New York City -based J.P. Morgan Chase Bank, doing business as Chase Bank, constitutes the consumer and commercial banking unit of JPMorgan Chase & Co.

In a statement, the SEC noted that ADRs - U.S. securities that represent foreign shares of a foreign company - require a corresponding number of foreign shares to be held in custody at a depositary bank. The practice of "pre-release" allows ADRs to be issued without the deposit of foreign shares, provided brokers receiving them have an agreement with a depositary bank and the broker or its customer owns the number of foreign shares that corresponds to the number of shares the ADR represents.

The SEC's order found that JPMorgan improperly provided ADRs to brokers in thousands of pre-release transactions when neither the broker nor its customers had the foreign shares needed to support those new ADRs.

Such practices resulted in inflating the total number of a foreign issuer's tradeable securities that resulted in abusive practices like inappropriate short selling and dividend arbitrage that should not have been occurring.

The SEC noted that without admitting or denying the findings, JPMorgan agreed to pay disgorgement of more than $71 million in ill-gotten gains plus $14.4 million in prejudgment interest and a $49.7 million penalty for total monetary relief of more than $135 million.

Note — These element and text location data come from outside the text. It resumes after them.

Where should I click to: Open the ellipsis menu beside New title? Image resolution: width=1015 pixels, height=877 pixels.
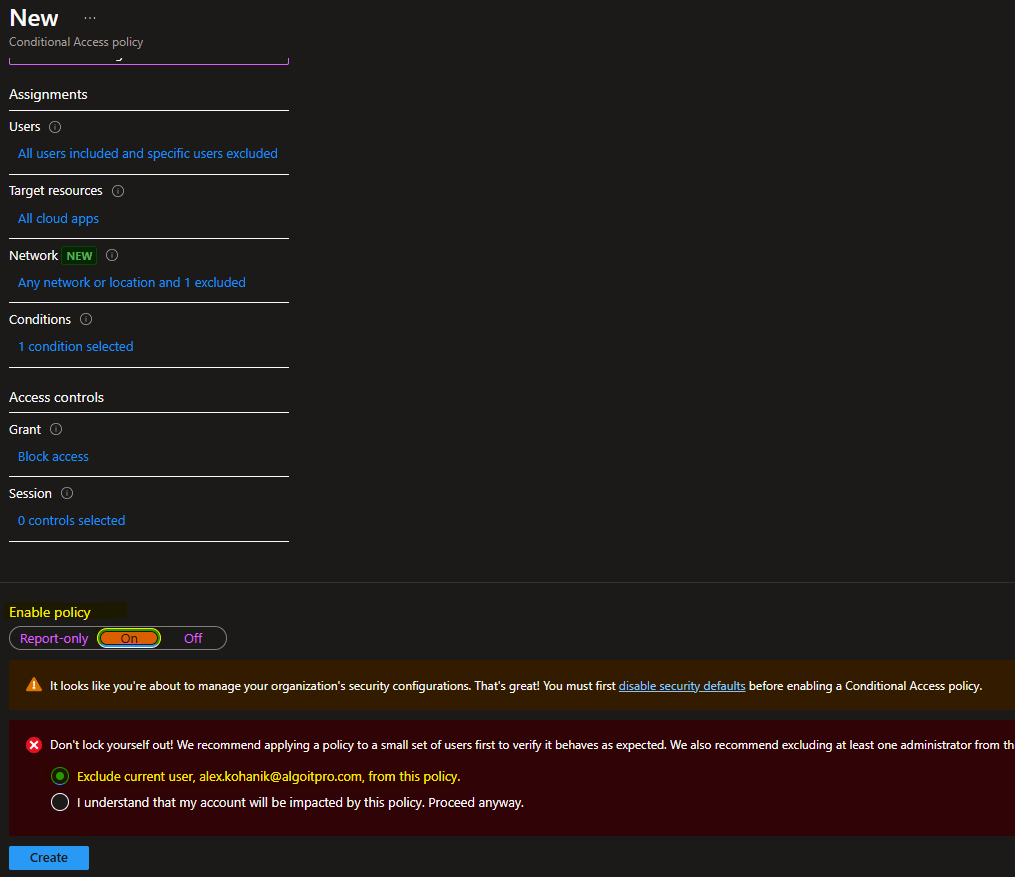coord(90,19)
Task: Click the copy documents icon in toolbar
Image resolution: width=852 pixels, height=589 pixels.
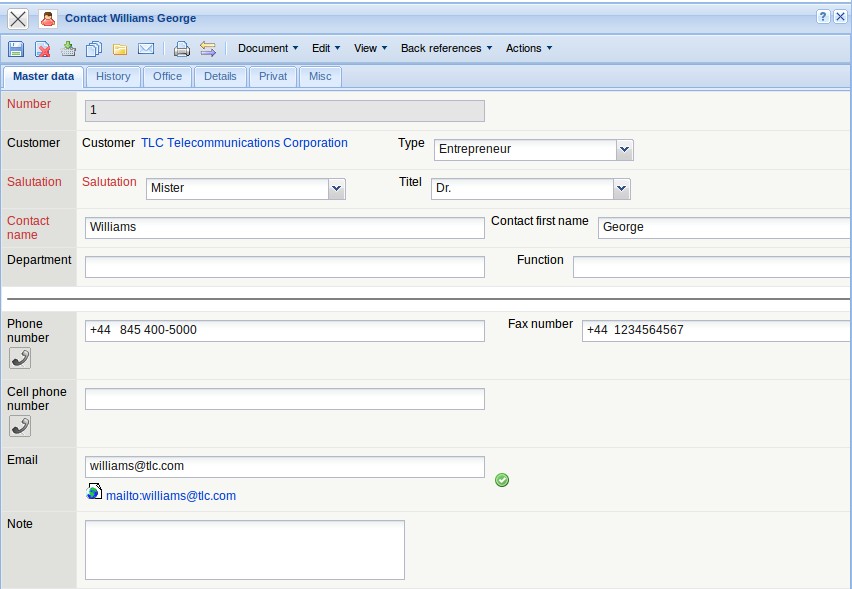Action: [94, 48]

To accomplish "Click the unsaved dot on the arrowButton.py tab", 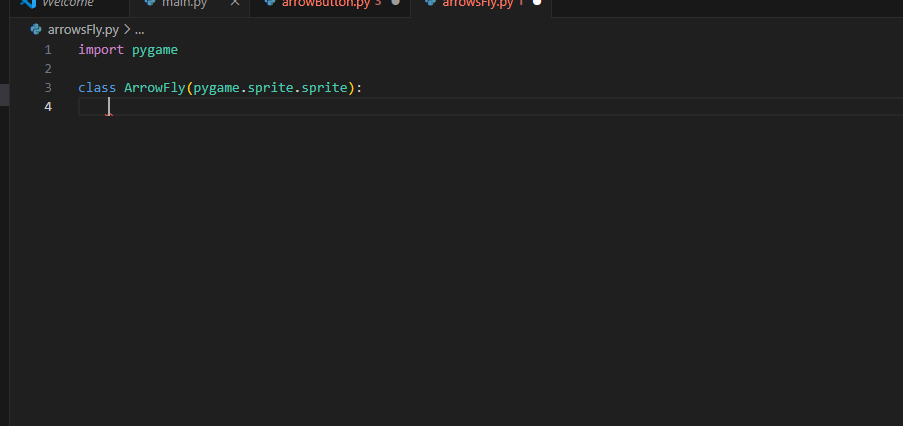I will tap(397, 3).
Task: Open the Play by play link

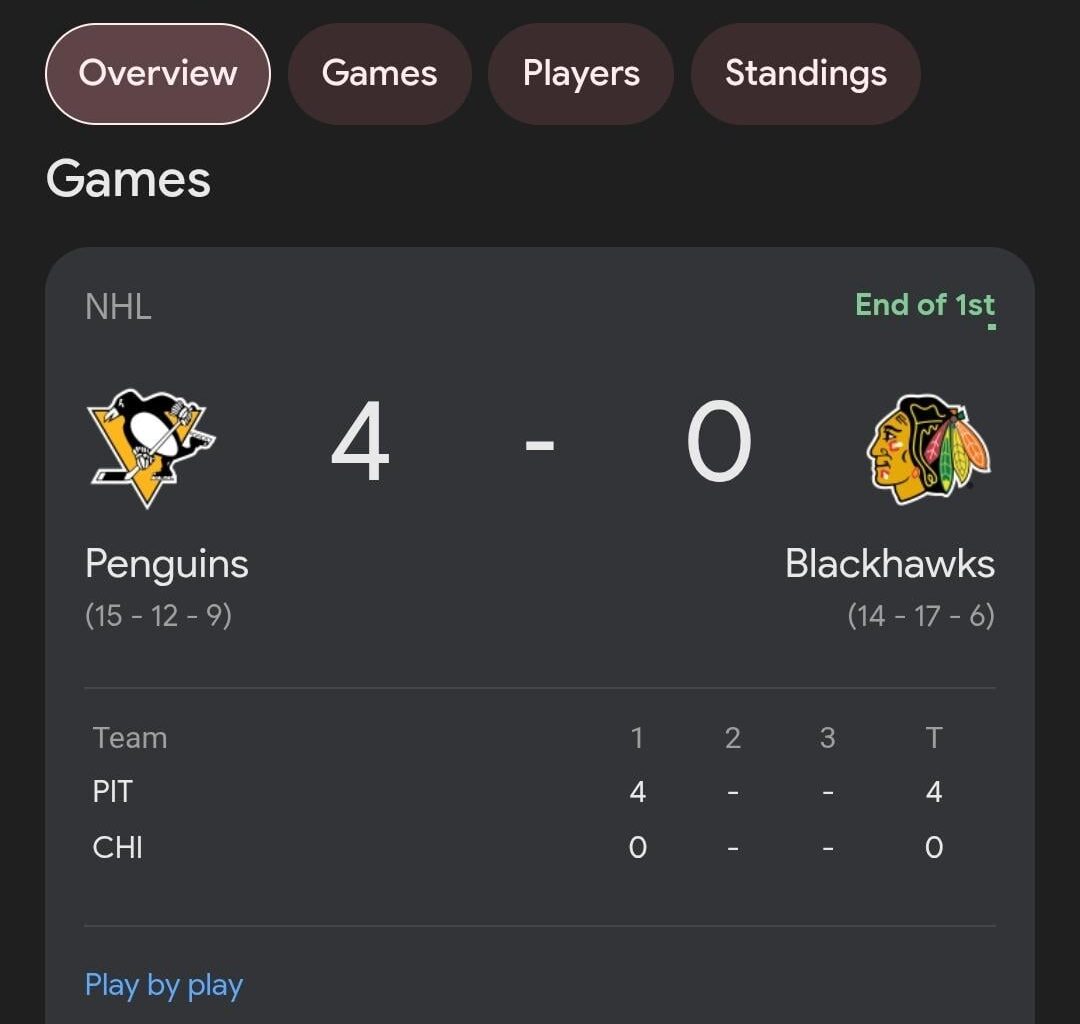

The SEC's order acknowledges JPMorgan's cooperation in the investigation and remedial acts.

Sanjay Wadhwa, Senior Associate Director of the SEC'sNew York Regional Office, said, "With these charges against JPMorgan, the SEC has now held all four depositary banks accountable for their fraudulent issuances of ADRs into an unsuspecting market. Our investigation continues into brokerage firms that profited by making use of these improperly issued ADRs."